For more than 40 years I have been working mainly with watercolor, being faithful to my favorite watercolor sets "Leningrad" (now "St. Petersburg"), despite the presence of quite high-quality German paints "Shminke" and English "Winsor and Newton", which I occasionally add to my palette.

A Personal Note

In my artistic biography, a special place belongs to the remarkable artist Varvara Bubnova, a representative of the Russian avant-garde of the early twentieth century, who left for Japan in the 1920s and lived there for 30 years. Returning to Russia in the 1950s as an aged woman, she could not adapted to sharp change of the climate, and settled in Sukhumi, similar to Japan in terms of climatic conditions (rather than in Moscow or Petersburg (Leningrad)). There she lived with her sister, a violinist, to a very old age. Her works, which were bold and uncharacteristically innovative for her age, traveled the whole country as a part of the so-called "traveling exhibition". I saw them in the early 1960s in Leningrad Branch of the Union of Artists, and then met with the artist in Sukhumi in 1965. I showed her my student watercolors, and eagerly listened to her remarks. Suddenly, she offered me to choose one of her three pictures for myself! That gift from her, a small work of the Japanese period "Man and the road", has always accompanied me. It hangs now in my room in Vienna. I visited Varvara Bubnova several more times; I saw her just before I left Russia in 1977.

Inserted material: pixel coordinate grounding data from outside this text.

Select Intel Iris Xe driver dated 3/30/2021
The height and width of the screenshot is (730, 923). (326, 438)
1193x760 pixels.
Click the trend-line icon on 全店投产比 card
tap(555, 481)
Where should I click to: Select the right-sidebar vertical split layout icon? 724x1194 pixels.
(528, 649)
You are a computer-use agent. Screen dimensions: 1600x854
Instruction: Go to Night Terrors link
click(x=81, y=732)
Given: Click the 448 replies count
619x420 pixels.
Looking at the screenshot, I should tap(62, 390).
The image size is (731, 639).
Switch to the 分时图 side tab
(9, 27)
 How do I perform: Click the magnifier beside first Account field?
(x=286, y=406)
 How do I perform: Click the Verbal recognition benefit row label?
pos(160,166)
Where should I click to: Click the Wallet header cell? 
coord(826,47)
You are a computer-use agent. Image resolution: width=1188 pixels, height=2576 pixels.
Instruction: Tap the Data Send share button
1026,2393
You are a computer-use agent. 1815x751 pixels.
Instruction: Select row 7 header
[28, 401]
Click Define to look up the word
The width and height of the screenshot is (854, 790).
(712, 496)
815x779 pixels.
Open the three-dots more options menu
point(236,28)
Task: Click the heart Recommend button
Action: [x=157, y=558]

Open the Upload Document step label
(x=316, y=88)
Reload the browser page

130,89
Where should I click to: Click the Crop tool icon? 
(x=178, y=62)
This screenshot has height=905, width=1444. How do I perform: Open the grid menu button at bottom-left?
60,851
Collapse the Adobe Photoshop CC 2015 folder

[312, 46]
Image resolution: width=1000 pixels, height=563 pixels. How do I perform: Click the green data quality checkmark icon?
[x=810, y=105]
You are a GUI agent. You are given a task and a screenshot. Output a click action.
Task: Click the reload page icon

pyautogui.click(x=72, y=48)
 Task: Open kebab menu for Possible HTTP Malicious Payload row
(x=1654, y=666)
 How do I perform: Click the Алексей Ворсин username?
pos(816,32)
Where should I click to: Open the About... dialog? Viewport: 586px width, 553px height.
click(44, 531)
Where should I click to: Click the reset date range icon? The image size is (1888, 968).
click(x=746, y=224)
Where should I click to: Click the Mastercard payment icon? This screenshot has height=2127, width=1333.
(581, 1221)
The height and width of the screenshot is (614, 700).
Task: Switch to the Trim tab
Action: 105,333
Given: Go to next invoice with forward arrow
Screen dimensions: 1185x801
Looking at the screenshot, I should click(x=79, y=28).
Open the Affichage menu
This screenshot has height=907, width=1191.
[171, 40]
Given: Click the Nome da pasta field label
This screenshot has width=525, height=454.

Most striking in her watercolors and woodcuts is the combination of the minimalism, acquired by her in Japan, with the expressiveness of post-impressionists and expressionists. Truly, she combined East and West and worked until old age. Since she didn’t have machine for printing woodcuts, she mostly focused on watercolors. Her works were so bold and fresh, that it was hard to believe that their creator was of more than 90 years old!

About the watercolor series «Eternity»

The series is a set of watercolors on paper, sometimes in combination with graphite or colored pencils. The theme of eternity is not always revealed with grave seriousness, and I hope that in my approach to it the viewer will also see some comic aspects of the transition to another world.

On the basis of the watercolors, I made a folder consisting of 10 motifs in the pigment printing technique on watercolor paper. Each graphic sheet is accompanied by a textual one. The latter has a historical reference related to the motive of the image, and a poetic quote. Various sources are quoted, such as Hölderlin, Raine Maria Rilke, Old Testament, Heinrich Heine, Ancient Egyptian sayings, and so on.

For me, the special charm lies in contrasting watercolor, the lightest of the painting techniques, with images of heavy monuments of antiquity, granite colossi or medieval frozen gravestones.

In addition to motifs from the folder, I show at the exhibition 3 watercolors of the same series that are not included in the folder.